→ Job A: Retype a section of the post about HOLC grades below, beginning at the words "# Group by Grade" and stopping after the words "in the graph.".
→ Job B: In the post about HOLC grades below, condense the paragraph beginning "I am starting with 6 different lists/csvs" into a short bulleted list that keeps its main facts.

→ Supplied text:
+===+
-1

I am starting with 6 different lists/csvs that each contain one charater column. This column shows the Home Owner Loan Corporation (HOLC) neighborhood grades of census block groups. So the columns look something like shown below. I am new to using R studio and I am wondering if the first step would be to combine the lists. Another option could be to add a new binary column to each list that identifies a column as a 1 if it is not NA and 0 if it is. Then each of the lists can can condense into the categories A, B, C, D, and NA and the new binary column can be summed.

Ideally I am interested in using ggplot but I am open to other options. Thanks for your help! I appreciate it.

Example image of how I would like the results to look. In this example, each line represents a different list/csv table: Example image of how I would like the results to look. In this example, each line represents a different list/csv table

houston_grade2020
NA
NA
B
A
NA
C
D
minneapolis_grade2020
A
NA
NA
B
C
C
D
houston_grade1990
B
B
B
A
A
C
D
minneapolis_grade1990
B
A
NA
A
NA
NA
D

etc.

(I started by working with one csv to try and visualize it but alas it did not work. In this example, I did not add the binary column.)

# Group by Grade
Houston_2020_group <- 
  data.frame(
    values = c(Houston_2020_sub$houston_grade2020),
    group = c(rep("Houston 2020", nrow(Houston_2020_sub)))
  )

ggplot(data = Houston_2020_group, aes(x = values, y = group, fill = group)) +
  geom_line()+
  lab(title="HOLC Grades")

results: results

In this example, I failed to sum the count of the appearances of each grade. For the final result I would like all lists/csvs to be represented in the graph.
+===+
→ Supplied information:
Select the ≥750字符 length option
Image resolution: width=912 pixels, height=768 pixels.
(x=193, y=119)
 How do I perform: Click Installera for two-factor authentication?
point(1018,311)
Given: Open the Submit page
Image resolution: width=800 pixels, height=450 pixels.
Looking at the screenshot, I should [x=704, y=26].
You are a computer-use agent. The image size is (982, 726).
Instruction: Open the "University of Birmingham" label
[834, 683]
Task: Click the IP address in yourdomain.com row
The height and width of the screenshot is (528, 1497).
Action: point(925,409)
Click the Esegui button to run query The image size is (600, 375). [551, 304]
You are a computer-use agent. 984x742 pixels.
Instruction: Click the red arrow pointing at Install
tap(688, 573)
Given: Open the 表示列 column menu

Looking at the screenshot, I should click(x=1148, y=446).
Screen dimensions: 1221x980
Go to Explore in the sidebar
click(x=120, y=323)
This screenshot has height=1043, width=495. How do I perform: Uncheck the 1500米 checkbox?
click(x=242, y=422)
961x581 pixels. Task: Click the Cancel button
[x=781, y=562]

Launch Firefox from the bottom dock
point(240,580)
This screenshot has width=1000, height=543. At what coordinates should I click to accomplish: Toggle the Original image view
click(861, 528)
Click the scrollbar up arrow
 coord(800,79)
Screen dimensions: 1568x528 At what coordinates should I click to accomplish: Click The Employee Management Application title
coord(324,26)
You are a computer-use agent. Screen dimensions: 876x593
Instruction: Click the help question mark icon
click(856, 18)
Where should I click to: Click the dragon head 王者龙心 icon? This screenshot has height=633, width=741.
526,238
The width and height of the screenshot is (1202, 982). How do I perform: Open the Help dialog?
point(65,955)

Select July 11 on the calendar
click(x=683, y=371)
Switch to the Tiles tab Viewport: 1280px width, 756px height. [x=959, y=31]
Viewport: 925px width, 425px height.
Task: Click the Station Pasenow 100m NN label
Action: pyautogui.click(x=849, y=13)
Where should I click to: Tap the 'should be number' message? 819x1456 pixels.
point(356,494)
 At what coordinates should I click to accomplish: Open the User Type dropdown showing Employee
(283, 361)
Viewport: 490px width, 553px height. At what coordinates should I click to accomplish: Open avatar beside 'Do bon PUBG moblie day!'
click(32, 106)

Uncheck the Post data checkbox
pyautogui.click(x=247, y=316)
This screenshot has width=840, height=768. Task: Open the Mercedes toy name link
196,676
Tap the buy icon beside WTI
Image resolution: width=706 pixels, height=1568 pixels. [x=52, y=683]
+===+
→ Correct result A:
# Group by Grade
Houston_2020_group <- 
  data.frame(
    values = c(Houston_2020_sub$houston_grade2020),
    group = c(rep("Houston 2020", nrow(Houston_2020_sub)))
  )

ggplot(data = Houston_2020_group, aes(x = values, y = group, fill = group)) +
  geom_line()+
  lab(title="HOLC Grades")

results: results

In this example, I failed to sum the count of the appearances of each grade. For the final result I would like all lists/csvs to be represented in the graph.

→ Correct result B:
- Six lists/CSVs each contain a single character column.
- That column holds the Home Owner Loan Corporation (HOLC) neighborhood grades of census block groups.
- The writer is new to RStudio and asks whether combining the lists should come first.
- An alternative is to add a binary column to each list, set to 1 when the grade is not NA and 0 when it is.
- Each list could then be condensed into the categories A, B, C, D, and NA, and the binary column summed.